[Stored data]
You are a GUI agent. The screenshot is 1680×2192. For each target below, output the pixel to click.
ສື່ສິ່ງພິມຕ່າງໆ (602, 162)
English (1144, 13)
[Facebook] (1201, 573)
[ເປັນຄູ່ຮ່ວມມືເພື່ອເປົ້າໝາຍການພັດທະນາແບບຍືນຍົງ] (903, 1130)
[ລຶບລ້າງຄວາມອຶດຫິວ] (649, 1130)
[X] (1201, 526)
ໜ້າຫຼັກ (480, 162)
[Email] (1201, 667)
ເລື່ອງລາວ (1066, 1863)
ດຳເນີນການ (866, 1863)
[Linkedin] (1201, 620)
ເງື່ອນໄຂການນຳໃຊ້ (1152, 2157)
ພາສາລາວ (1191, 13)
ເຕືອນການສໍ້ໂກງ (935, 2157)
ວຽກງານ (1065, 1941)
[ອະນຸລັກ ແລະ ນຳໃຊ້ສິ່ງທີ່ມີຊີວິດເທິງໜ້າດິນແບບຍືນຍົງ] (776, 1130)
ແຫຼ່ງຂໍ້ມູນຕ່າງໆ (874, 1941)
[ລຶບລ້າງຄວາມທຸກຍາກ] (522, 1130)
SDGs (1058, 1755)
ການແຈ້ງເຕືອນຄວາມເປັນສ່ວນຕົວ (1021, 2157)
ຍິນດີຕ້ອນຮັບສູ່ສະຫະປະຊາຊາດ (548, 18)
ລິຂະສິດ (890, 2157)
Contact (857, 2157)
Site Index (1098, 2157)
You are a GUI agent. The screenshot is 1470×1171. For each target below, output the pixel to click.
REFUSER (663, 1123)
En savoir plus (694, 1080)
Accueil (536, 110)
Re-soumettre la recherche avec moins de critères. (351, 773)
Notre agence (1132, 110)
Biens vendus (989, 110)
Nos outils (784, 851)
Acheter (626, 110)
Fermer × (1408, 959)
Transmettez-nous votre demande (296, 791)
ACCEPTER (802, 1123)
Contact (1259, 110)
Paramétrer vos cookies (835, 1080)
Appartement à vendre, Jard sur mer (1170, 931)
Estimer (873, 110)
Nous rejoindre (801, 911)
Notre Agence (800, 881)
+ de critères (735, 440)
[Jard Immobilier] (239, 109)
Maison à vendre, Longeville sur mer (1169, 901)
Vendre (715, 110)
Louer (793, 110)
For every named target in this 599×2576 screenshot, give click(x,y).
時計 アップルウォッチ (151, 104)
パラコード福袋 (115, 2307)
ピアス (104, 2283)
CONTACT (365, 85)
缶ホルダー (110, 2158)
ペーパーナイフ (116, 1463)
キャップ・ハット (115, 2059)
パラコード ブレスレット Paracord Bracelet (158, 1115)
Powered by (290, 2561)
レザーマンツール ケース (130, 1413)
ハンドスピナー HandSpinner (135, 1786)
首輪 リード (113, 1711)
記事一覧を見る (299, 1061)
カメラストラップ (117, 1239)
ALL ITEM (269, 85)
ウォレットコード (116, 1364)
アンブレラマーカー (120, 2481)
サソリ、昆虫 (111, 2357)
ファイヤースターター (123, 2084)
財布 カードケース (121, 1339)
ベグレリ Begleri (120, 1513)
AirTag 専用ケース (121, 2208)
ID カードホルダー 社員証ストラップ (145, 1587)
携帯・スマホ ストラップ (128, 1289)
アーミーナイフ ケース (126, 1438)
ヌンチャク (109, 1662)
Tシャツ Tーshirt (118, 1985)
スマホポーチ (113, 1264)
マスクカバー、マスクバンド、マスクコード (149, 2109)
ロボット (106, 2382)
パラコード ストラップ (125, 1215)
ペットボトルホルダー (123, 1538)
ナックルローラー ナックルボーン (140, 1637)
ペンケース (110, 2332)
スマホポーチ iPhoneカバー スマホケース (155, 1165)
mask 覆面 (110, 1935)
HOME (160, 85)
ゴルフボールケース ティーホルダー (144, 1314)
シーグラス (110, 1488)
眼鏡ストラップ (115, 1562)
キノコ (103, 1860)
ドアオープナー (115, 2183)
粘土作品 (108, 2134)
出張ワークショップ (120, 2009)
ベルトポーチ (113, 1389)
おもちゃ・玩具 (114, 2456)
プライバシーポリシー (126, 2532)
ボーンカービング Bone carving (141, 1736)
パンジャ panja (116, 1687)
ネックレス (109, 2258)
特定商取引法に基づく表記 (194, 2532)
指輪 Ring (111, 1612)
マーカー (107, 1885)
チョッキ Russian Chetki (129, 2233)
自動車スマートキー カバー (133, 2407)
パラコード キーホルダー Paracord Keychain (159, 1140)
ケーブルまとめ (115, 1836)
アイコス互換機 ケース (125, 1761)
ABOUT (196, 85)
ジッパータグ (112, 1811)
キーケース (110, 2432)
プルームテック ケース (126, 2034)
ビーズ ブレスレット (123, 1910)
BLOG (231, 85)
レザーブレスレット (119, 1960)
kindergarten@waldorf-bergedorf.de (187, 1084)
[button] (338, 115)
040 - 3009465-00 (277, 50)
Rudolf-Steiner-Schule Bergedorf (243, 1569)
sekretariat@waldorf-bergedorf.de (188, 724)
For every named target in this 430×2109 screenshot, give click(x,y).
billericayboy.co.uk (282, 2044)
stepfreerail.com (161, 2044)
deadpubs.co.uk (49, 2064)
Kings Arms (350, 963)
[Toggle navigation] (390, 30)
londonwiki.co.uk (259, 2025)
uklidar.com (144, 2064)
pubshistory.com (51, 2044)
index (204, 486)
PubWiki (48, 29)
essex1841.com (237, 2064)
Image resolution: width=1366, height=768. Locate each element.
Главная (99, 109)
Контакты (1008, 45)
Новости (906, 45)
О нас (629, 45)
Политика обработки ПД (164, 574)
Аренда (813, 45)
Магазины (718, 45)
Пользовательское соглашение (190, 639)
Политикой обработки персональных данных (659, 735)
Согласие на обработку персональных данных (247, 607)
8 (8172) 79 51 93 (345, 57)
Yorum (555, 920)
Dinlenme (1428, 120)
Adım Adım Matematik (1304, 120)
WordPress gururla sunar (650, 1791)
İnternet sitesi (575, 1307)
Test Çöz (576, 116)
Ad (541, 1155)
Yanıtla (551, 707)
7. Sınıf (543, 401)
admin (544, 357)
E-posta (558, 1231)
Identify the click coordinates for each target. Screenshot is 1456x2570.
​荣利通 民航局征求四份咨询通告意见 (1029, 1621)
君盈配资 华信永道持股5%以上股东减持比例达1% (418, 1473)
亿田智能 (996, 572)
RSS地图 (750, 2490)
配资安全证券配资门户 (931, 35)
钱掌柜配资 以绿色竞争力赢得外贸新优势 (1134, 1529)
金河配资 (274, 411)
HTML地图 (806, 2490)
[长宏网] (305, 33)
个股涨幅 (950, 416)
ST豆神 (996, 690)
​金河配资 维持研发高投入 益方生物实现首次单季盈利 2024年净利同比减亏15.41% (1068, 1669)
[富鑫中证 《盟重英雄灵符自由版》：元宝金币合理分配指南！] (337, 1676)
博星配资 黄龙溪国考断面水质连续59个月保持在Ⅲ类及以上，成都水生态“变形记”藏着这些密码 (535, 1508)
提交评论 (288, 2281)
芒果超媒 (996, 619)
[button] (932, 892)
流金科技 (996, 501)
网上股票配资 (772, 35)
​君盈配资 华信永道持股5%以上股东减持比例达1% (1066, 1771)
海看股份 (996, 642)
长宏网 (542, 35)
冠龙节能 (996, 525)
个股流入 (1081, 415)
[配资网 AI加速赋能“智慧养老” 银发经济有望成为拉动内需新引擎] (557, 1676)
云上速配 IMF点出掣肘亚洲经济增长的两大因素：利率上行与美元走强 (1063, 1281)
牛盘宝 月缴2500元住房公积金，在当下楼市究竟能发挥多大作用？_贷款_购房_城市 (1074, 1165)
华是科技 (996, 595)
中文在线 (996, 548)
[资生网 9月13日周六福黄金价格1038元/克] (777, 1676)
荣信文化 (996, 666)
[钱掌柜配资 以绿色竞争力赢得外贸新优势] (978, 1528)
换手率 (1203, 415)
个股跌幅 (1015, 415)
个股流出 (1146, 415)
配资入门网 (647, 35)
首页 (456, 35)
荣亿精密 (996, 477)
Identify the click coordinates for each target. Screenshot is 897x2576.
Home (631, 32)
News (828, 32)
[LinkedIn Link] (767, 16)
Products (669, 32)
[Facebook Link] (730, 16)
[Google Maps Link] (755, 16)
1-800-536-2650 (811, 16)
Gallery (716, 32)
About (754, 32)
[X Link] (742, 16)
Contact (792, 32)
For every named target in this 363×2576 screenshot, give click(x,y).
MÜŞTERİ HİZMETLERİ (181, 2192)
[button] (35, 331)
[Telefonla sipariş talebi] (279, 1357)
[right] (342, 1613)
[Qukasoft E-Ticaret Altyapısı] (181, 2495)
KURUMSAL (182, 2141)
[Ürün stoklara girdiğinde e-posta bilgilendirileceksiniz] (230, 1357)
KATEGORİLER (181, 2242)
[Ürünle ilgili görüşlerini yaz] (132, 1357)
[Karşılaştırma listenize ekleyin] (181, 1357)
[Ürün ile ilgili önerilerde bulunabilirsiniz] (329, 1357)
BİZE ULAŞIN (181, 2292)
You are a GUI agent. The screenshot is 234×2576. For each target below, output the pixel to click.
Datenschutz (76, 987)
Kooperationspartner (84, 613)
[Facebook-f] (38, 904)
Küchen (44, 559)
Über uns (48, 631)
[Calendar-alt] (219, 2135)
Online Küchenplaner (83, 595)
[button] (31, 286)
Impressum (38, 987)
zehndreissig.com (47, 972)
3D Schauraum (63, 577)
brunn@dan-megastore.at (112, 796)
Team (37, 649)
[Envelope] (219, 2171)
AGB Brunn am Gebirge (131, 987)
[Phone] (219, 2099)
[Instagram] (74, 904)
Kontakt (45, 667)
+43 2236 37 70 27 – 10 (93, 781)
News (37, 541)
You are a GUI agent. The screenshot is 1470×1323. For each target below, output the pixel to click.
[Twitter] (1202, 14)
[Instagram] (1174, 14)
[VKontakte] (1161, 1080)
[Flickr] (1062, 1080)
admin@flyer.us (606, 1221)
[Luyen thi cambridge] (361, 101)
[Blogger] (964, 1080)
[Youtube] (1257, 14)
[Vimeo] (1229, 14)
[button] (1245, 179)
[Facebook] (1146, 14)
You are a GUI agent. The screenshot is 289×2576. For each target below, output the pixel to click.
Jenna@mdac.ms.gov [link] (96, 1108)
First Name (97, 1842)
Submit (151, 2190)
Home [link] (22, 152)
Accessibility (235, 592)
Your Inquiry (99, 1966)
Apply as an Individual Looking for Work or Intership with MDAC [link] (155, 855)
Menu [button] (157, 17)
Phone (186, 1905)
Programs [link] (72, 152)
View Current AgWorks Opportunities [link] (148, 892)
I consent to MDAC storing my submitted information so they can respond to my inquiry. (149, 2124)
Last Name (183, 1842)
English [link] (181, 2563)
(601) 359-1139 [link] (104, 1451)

* [ACTION ITEM]: All lines above from the one holding "AGB Brunn am Gebirge (131, 987)" to the one holding "[Instagram] (1174, 14)", inclusive, are to be copied exactly; no other line is wanted.

* [REPLY]:
AGB Brunn am Gebirge (131, 987)
[Phone] (219, 2099)
[Instagram] (74, 904)
Kontakt (45, 667)
+43 2236 37 70 27 – 10 (93, 781)
News (37, 541)
You are a GUI agent. The screenshot is 1470×1323. For each target below, output the pixel to click.
[Twitter] (1202, 14)
[Instagram] (1174, 14)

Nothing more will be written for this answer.